Euro Area IP Falls for Second Straight Month
Summary
Euro Zone IP fell by 0.3% in September after dropping by 0.4% in August. Manufacturing IP also has been falling for two consecutive months. Although the EMU-Area MFG PMI is above the "boom-bust- line" of 50, IP in the Zone is falling. [...]
Euro Zone IP fell by 0.3% in September after dropping by 0.4% in August. Manufacturing IP also has been falling for two consecutive months. Although the EMU-Area MFG PMI is above the "boom-bust- line" of 50, IP in the Zone is falling.
Overall IP growth is flat over three-months and falling at a pace of -0.8% over six months. It is rising by 1.2% over 12-months and is snaking higher at a 0.5% pace in the just-completed third quarter.
In manufacturing industrial output continues to be underpinned by the capital goods sector where output is rising all horizons from 12-mo to 6-mo to 3-mo, even though it has fallen for two consecutive months. Capital goods IP has decelerated from a 1.7% pace over 12-months to 1.3% over three-months. Consumer goods output is up by 2.7% over 12 months but is flat over three months and falling over six months. Both durable goods and nondurable goods show erratic trends for consumer goods output. Intermediate goods output is clearly decelerating and is contacting on balance over both 6-months and three-months. EMU seems to have nearly all its eggs in its capital goods basket.
Germany is not providing leadership except in the direction of weaker. German IP is decelerating on a clear path from 12-mo to 6-Mo to 3-Mo with output falling at a 4.6% pace over three months and falling at a 2% pace over six months and dipping by 0.4% year-over-year.
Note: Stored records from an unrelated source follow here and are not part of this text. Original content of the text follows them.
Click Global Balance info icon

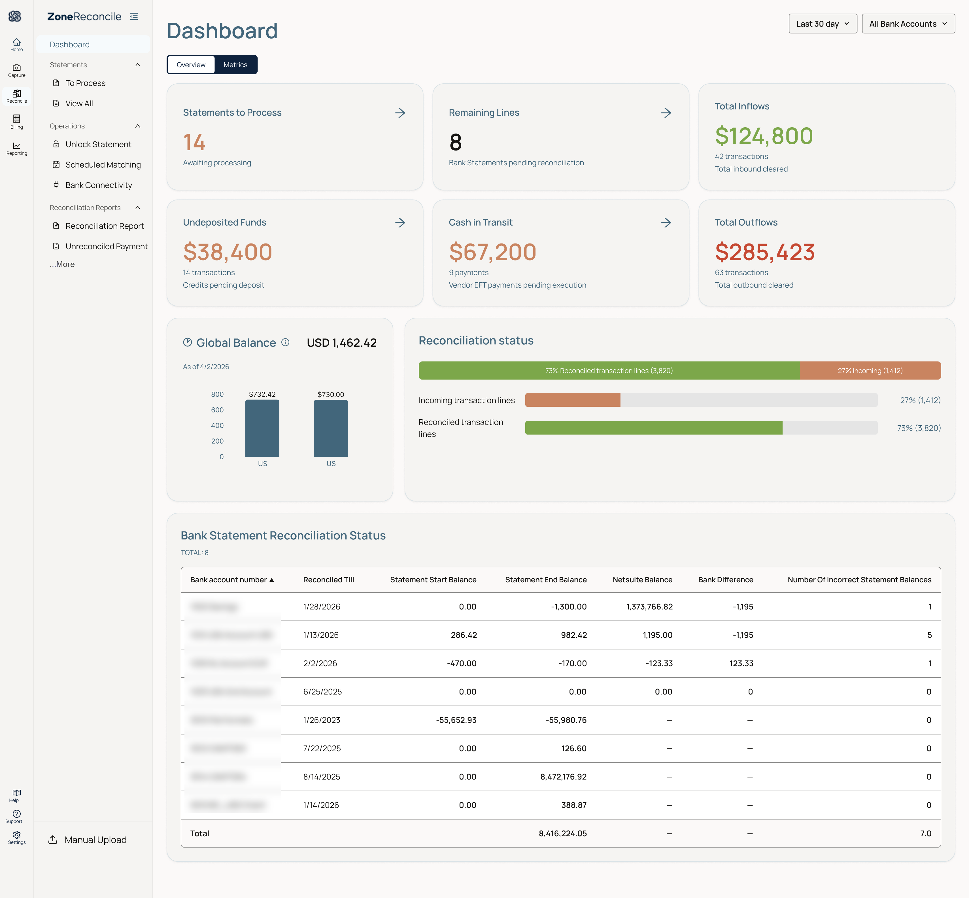tap(286, 342)
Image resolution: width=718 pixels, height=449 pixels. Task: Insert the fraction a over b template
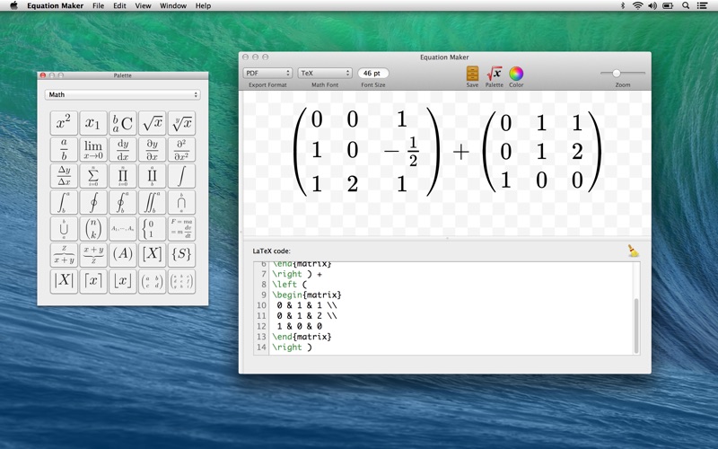pos(64,150)
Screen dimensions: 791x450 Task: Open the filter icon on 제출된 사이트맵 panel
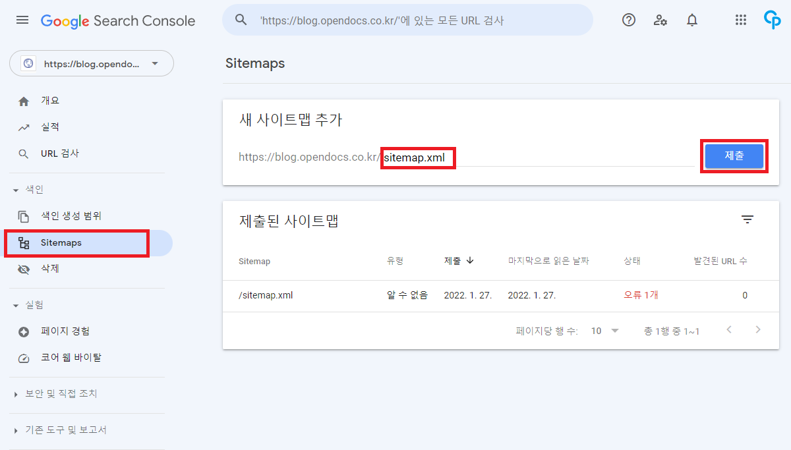click(746, 219)
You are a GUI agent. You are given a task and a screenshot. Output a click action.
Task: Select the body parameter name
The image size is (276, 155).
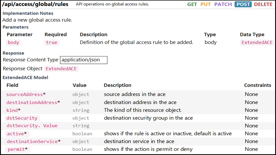(x=13, y=42)
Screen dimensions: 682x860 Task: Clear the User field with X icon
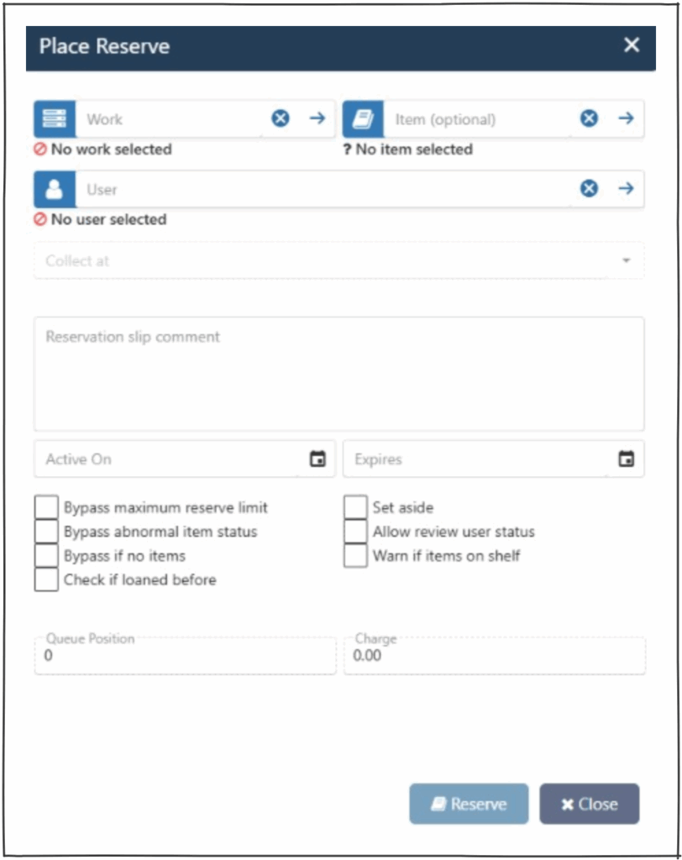[x=590, y=190]
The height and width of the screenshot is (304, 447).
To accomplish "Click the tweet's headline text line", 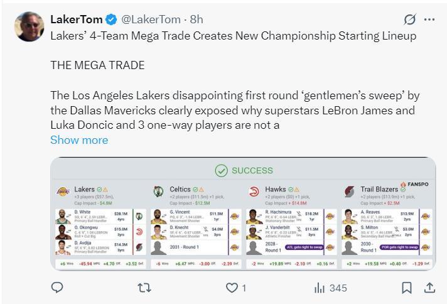I will pyautogui.click(x=233, y=36).
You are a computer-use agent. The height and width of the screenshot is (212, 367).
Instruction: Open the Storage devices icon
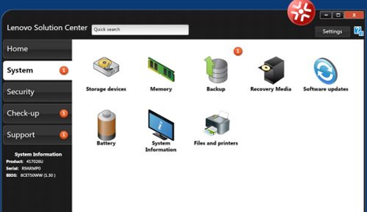click(x=106, y=67)
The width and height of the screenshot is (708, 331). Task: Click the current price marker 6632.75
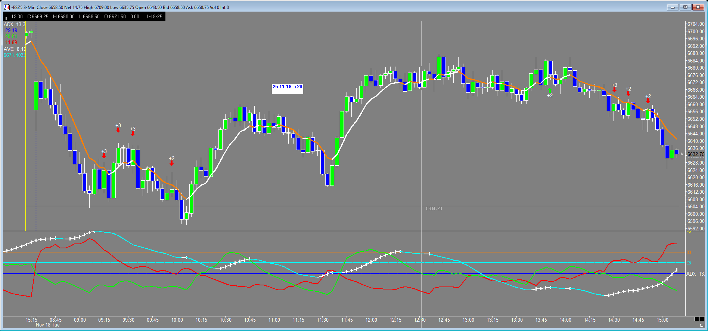point(695,154)
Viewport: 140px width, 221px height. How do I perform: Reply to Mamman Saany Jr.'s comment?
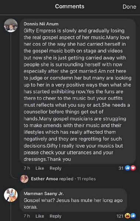(55, 216)
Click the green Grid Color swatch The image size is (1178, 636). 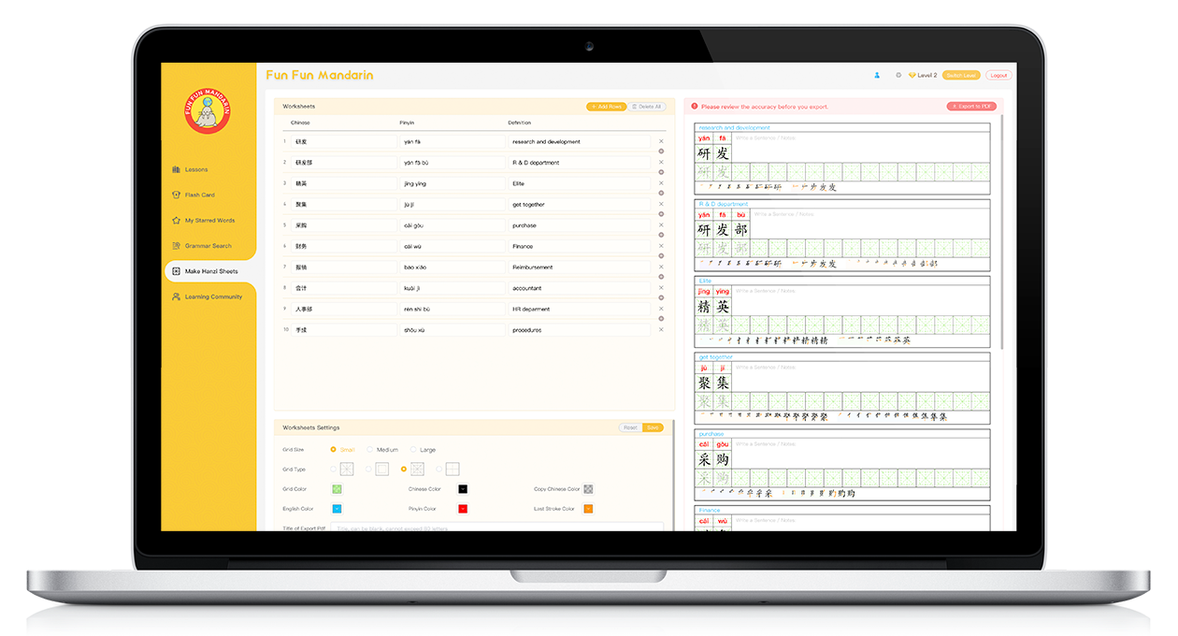point(337,489)
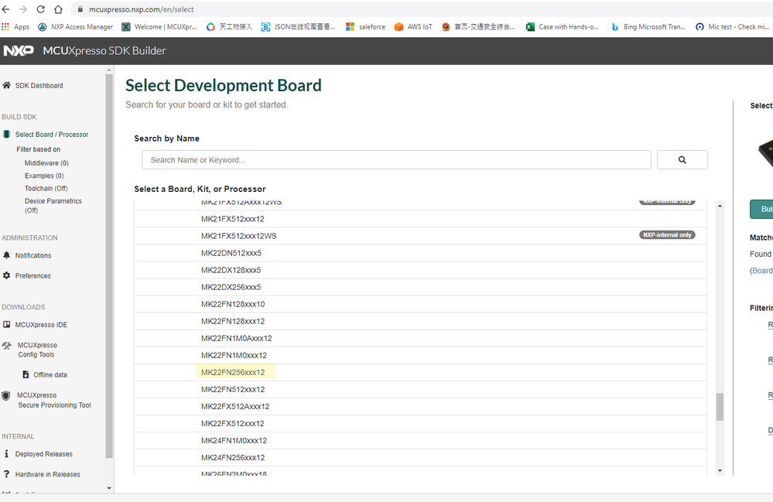Choose the MK24FN1M0xxx12 processor row
The width and height of the screenshot is (773, 502).
click(234, 440)
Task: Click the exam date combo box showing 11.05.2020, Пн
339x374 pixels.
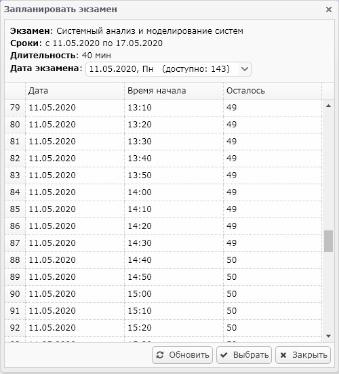Action: [x=168, y=69]
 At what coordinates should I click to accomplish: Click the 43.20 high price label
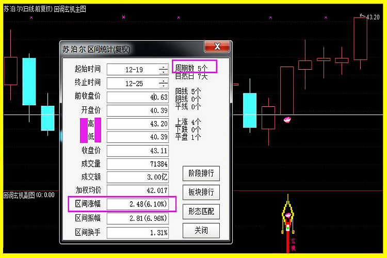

Spain, the fourth largest EMU economy, is the only one showing a steady acceleration in output. But France, Italy, Finland, Ireland and Greece show gains over 12-months and stronger growth over three months albeit with some weakness in between.
Germany is the only country with MFG IP falling over 12-months. Over three-months and six months only four countries show IP declines- and one of them is always Germany.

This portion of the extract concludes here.